Week 17 – Pre Calc 11

This week in Pre Calc 11 we learned how to use the Sine and Cosine laws and when to use them. We learned that the Sine Law is used to determine a side or an angle of a triangle in which you couldn’t use SOH CAH TOA, a non-right triangle. Sine Law has two versions of the formula, one is used to find a missing angle and the reciprocal of the formula is used to find a missing side. The formula to find an angle is: \frac{sinA}{a}=\frac{sinB}{b}=\frac{sinC}{c}. The formula to find a missing side is: \frac{a}{sinA}=\frac{b}{sinB}=\frac{c}{sinC}. To know which of the two formuals to use, we must remember that the variable must be in the numerator.

For example: Determine the measure of angle C.

First we must use the formula with the angles in the numerator to be able to determine angle C: \frac{sinA}{a}=\frac{sin50}{7}=\frac{sinC}{9}. Next we must eliminate the portion of the formula that does not give us any useful information: \frac{sin50}{7}=\frac{sinC}{9}. Once we have our equation, we can finish solving for angle C: \frac{9(sin50)}{7}=sinC. This can be simplified to: 80=sinC. Next we must do the inverse sine of 80 degrees to solve for angle C. Our final answer will be: C=100.

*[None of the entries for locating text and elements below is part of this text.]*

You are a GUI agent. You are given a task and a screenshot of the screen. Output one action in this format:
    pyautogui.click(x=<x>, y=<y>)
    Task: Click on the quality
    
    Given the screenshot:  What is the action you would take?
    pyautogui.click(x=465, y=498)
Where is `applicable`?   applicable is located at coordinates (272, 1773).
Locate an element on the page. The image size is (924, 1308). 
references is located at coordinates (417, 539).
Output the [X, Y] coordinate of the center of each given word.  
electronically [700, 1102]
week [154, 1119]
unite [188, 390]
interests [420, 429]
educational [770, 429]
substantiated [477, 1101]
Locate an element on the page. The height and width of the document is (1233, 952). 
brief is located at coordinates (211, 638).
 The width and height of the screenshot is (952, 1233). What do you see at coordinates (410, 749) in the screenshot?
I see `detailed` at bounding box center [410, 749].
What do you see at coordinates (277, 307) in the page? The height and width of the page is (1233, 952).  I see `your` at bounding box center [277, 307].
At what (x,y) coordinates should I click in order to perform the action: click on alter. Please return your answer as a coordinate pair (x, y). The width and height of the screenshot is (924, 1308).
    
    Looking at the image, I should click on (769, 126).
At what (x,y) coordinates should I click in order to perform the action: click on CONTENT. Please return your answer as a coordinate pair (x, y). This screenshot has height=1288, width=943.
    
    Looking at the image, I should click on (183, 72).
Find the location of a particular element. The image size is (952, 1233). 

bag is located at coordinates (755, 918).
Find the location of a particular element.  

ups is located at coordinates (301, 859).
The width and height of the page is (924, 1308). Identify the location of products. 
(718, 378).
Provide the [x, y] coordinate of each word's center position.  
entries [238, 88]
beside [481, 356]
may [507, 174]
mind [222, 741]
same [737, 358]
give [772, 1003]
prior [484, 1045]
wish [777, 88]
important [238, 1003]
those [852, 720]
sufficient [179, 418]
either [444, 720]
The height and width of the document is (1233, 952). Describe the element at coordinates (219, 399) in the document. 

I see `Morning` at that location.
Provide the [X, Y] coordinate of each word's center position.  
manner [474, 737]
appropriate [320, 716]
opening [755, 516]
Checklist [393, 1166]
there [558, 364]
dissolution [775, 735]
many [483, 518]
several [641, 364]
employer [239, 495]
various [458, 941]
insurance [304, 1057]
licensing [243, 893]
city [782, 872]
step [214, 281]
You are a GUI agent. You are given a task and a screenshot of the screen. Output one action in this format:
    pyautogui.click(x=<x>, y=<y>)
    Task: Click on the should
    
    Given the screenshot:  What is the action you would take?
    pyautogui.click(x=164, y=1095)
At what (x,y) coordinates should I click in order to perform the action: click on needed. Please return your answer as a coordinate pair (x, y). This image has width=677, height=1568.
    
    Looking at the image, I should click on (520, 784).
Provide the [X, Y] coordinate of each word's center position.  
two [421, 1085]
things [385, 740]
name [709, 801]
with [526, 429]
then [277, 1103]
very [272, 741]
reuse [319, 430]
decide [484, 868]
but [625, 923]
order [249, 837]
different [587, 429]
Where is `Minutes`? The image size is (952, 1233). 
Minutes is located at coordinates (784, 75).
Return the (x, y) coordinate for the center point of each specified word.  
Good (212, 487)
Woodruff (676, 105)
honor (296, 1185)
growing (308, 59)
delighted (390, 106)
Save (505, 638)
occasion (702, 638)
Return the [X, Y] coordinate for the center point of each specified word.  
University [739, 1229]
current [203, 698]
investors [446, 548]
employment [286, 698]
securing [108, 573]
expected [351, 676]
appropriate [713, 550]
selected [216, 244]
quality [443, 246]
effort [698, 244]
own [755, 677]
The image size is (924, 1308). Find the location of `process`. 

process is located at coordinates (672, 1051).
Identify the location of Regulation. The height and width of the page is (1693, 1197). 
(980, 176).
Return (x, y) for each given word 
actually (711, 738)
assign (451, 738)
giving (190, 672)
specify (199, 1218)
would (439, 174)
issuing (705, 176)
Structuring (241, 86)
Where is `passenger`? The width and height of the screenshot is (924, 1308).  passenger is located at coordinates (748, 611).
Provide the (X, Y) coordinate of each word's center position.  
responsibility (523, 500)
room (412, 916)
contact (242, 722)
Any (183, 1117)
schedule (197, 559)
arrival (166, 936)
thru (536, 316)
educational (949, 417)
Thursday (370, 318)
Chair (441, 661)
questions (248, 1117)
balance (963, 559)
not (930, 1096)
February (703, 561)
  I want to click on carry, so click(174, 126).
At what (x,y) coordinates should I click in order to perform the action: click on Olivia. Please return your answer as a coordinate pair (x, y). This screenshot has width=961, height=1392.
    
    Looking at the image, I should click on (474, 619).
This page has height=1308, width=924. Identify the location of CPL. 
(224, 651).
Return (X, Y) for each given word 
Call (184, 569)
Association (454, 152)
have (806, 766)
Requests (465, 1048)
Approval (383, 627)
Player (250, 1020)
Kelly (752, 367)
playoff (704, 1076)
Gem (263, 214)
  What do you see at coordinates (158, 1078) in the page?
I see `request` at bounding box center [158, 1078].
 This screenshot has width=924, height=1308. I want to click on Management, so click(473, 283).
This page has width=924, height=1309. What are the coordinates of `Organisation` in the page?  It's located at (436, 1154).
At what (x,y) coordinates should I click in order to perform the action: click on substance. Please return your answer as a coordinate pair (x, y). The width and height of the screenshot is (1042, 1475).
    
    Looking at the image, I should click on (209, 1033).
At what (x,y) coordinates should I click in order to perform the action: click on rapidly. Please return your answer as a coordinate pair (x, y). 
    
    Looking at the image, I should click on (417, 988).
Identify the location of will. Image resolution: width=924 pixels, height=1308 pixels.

The Cosine Law is used when you need to find a third side of a triangle, when the angle opposite to the side is given you are able to use the Cosine formula: a^2=b^2=c^2-2bc cosA, to determine the length of the third side. We can rearrange the formula to solve for any variable, however the variable that is written on the left side of the equal side and the cosine variable must remain the same variable. Solving for a side using the Cosine Law formula is fairly straight forward, the first step is to input the information that we were given, into the formula. From there, we must solve the equation and finally square root both sides to find the final answer. We also learned that there is a second version of the Cosine Law formula that is used to determine a missing angle in a triangle: cosA=\frac{b^2+c^2-a^2}{2bc}.